Am 14. Juni 2015 entschied der südafrikanische North Gauteng High Court in Pretoria, dass al-Baschir, der sich zu diesem Zeitpunkt wegen eines Gipfeltreffens der Afrikanischen Union in Südafrika aufhielt, das Land nicht verlassen dürfe, bis über das Festnahme-Ersuchen des IStGH entschieden worden sei. Südafrika ist Mitgliedsstaat des Römischen Statuts des Internationalen Strafgerichtshofs. Am 15. Juni 2015 reiste al-Baschir jedoch, unter Missachtung der Anordnung des südafrikanischen Gerichts, aus Südafrika in den Sudan aus. In Südafrika weitete sich die ungehinderte Ausreise von al-Baschir zu einer Verfassungskrise aus. Er war mit Polizeieskorte, also offensichtlich mit Wissen der südafrikanischen Regierung, zum Flughafen gebracht worden. UN-Generalsekretär Ban Ki-moon erklärte, dass Länder, die die Statuten des Internationalen Gerichtshofs anerkannt hätten, dessen Haftbefehle auch ausführen müssten. Im heimatlichen Khartum wurde al-Baschir von jubelnden Anhängern begrüßt. Offizielle sudanesische Regierungssprecher verspotteten die missglückte Aktion gegen ihn als „lahm und bedeutungslos“.

Am 3. Juli 2006 erklärten die NRF den im Jahr 2004 geschlossen Waffenstillstandsvertrag für beendet, nachdem Truppen der JEM und Splittergruppen am gleichen Tag die Stadt Hamrat al-Scheikh im Bundesstaat Nord-Kurdufan angegriffen hatten. Diese Stadt liegt rund 200 km westlich von Khartum auf den Weg nach al-Ubayyid und rund 400 km von der Region Darfur entfernt. Als Reaktion auf die Aufkündigung des Waffenstillstandsvertrages durch die NRF kam es am 28. Juli 2006 zu Angriffen auf die NRF um al-Faschir in Nord-Darfur durch die sudanesische Armee und Dschanschawid-Milizen.

Durch einen Erlass des Präsidenten al-Baschir wurde Minawi zum Haupt-Assistenten des Präsidenten ernannt.
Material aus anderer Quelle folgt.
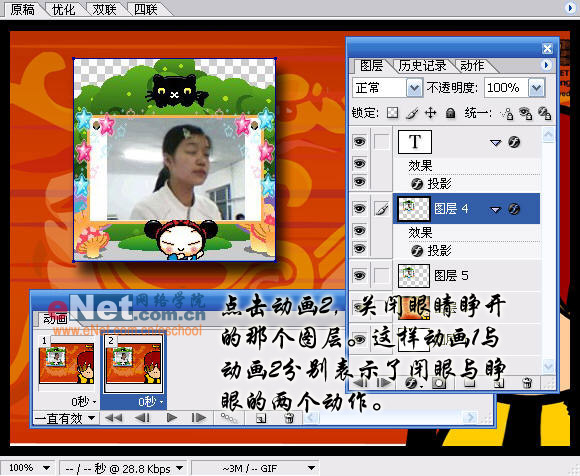Open the 一直有效 looping options dropdown
The height and width of the screenshot is (476, 580).
click(65, 418)
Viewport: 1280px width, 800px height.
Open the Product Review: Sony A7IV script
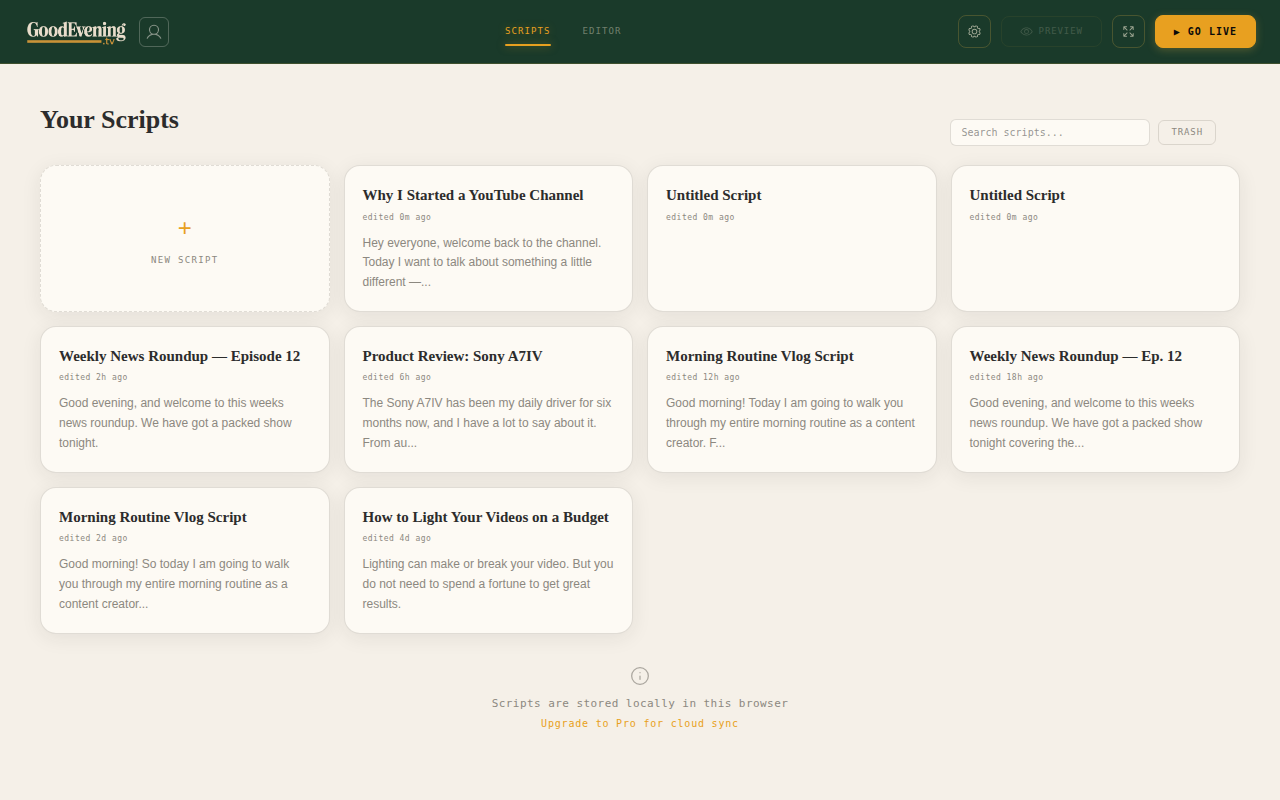coord(488,399)
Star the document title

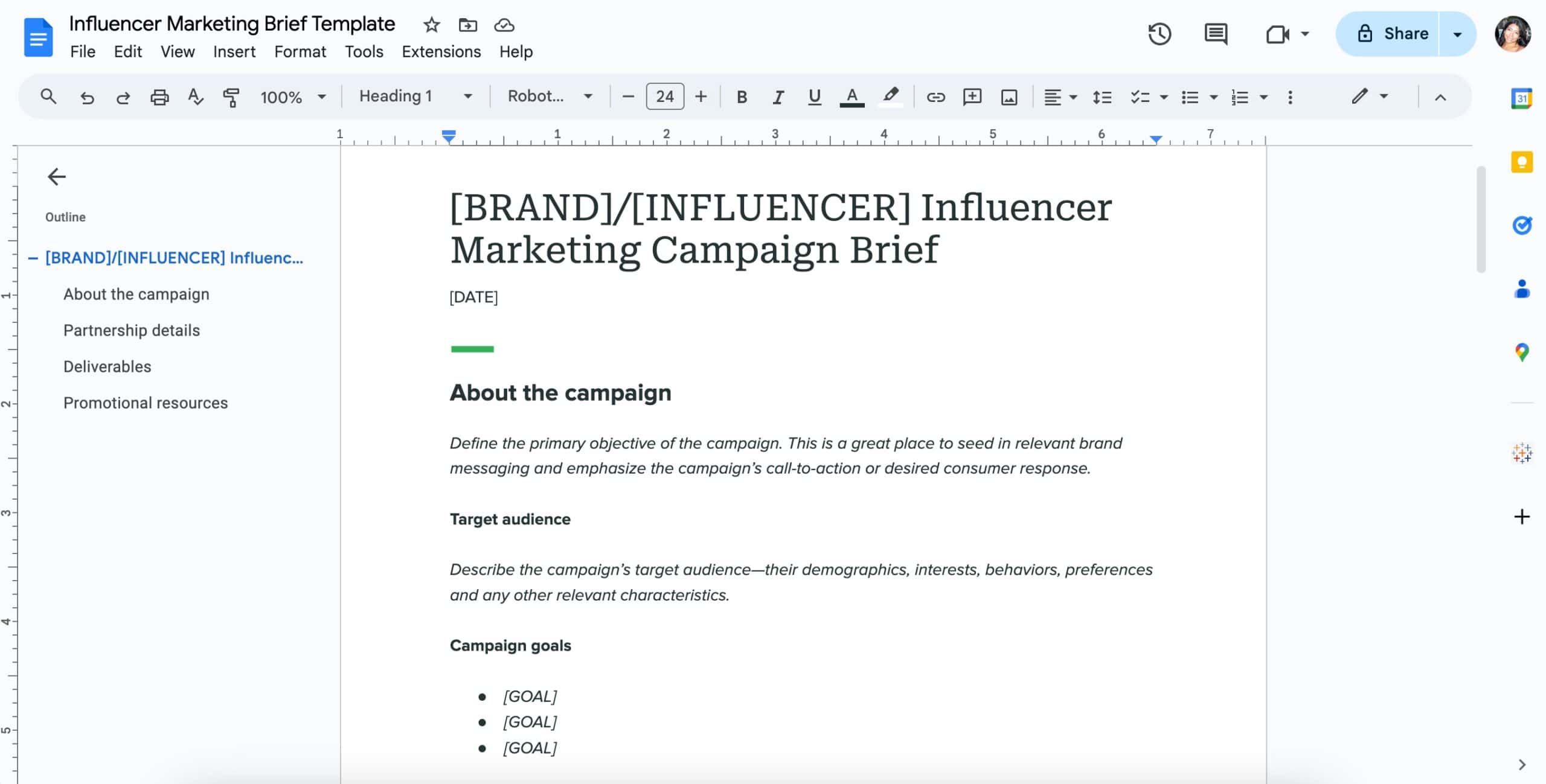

Damit erfüllte al-Baschir die Vereinbarung des Friedensabkommen von Abuja. Am 7. August 2006 wurde Minawi im neuen Amt vereidigt und ist damit formal Leiter der noch nicht geschaffenen halb-autonomen Regierung der Region Darfur.

Das sudanesische Militär startete am 28. August 2006 eine neue Offensive in der Gegend um al-Faschir in Nord-Darfur gegen die Rebellen der NRF.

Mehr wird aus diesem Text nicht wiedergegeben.